The accountability lens here is stark: who benefits, and who loses? The estate benefits financially—once. The studio benefits indefinitely. The actor, obviously, doesn't benefit at all, because they're dead. But the living actors watching this happen are doing the math. If studios can replace deceased performers with AI, how long before they decide living performers are just more expensive versions of the same asset? The 2023 SAG-AFTRA strike already fought this battle over AI likeness rights and residuals. The studios agreed to restrictions. As Deep as the Grave is the first test of whether those restrictions actually hold when the actor can't renegotiate.
There's also the question of what this does to performance itself. Kilmer was cast because the director wanted him—his presence, his choices, his interpretation of Father Fintan. What the AI will deliver is a simulation of Val Kilmer based on previous performances, voice samples, and directorial input. It's not a performance. It's a composite. The director told Variety that Kilmer was "the actor I wanted to play this role," but the actor he wanted doesn't exist anymore. What he's getting is a digital approximation trained on the actor he wanted. That's not the same thing, and pretending it is flattens what acting actually is.
The theological implications are almost too on-the-nose to ignore. Kilmer is playing a priest in a film about mortality, spirituality, and the boundaries between life and death—while being digitally resurrected to do it. The film's themes and its production method are in direct conversation, whether intentionally or not. If the marketing leans into that, it's a provocation.
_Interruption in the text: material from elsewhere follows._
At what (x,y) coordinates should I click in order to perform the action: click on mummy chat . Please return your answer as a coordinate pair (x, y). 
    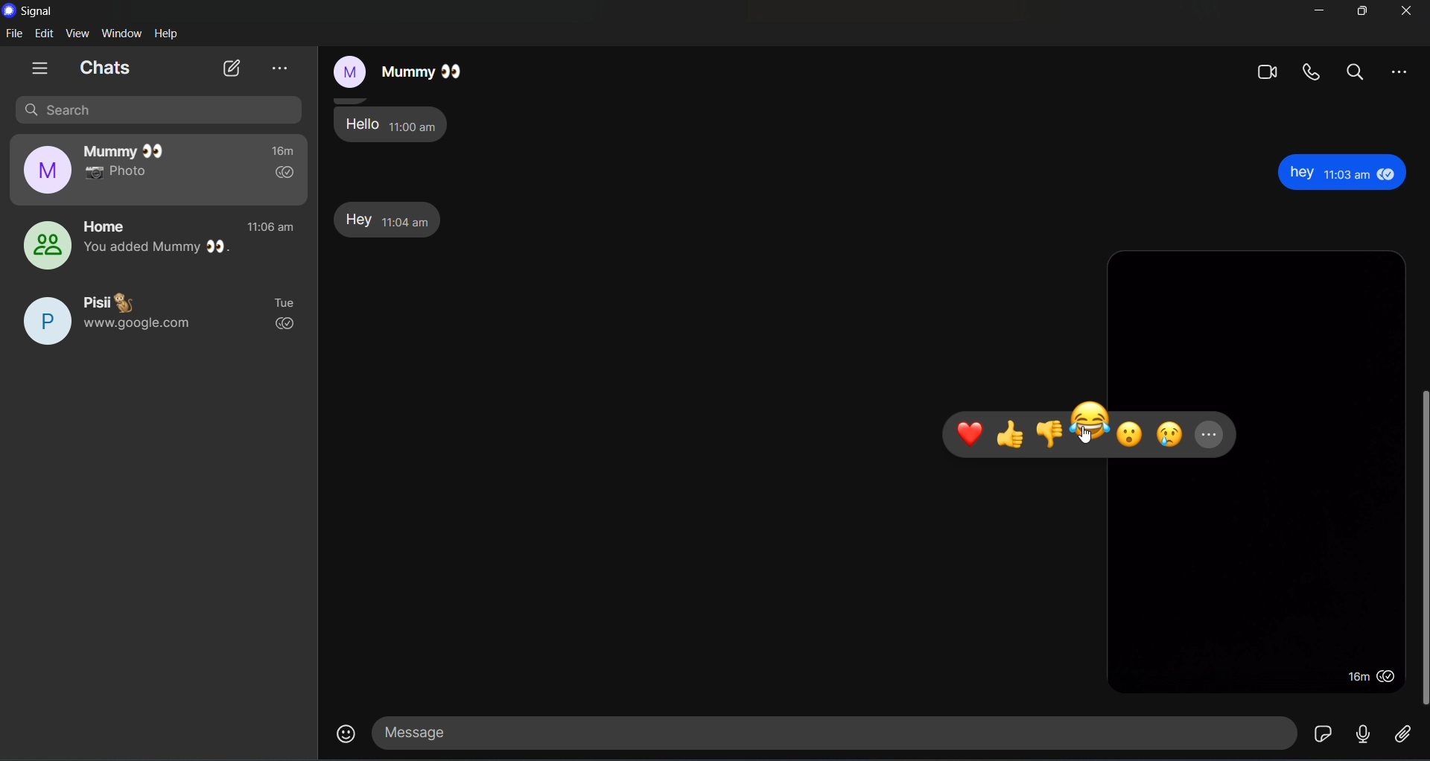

If it doesn't, it's just irony.
What happens next depends entirely on whether As Deep as the Grave works as a film. If it's critically panned or commercially ignored, the experiment dies here. If it works—if audiences accept the AI performance as legitimate, if the box office justifies the cost, if the estate is happy with the payout—then this becomes the model. Studios will start writing AI resurrection clauses into contracts with living actors. Estates will start negotiating posthumous performance rights as a standard term. Agents will have to advise clients on how to protect their likenesses not just during their careers, but after their deaths.
The SAG-AFTRA agreement included language around AI use, but it was written for living actors. Estate law varies by state, and likeness rights are inconsistently enforced. California has some of the strongest posthumous likeness protections in the country, but even those have carve-outs for artistic use, and As Deep as the Grave will argue it qualifies. The legal framework is reactive, not proactive. Hollywood is moving faster than the law can.
The real test isn't whether the technology works—it does. It's whether audiences care. If viewers accept AI-generated performances as legitimate, the industry will treat that as permission. If they reject it, studios will pull back and wait for the next generation of technology to make it seamless enough that no one notices. Either way, the line just moved. Val Kilmer is the first posthumous AI lead in a major feature, but he won't be the last. The question isn't whether this will happen again. It's whether anyone will be able to stop it.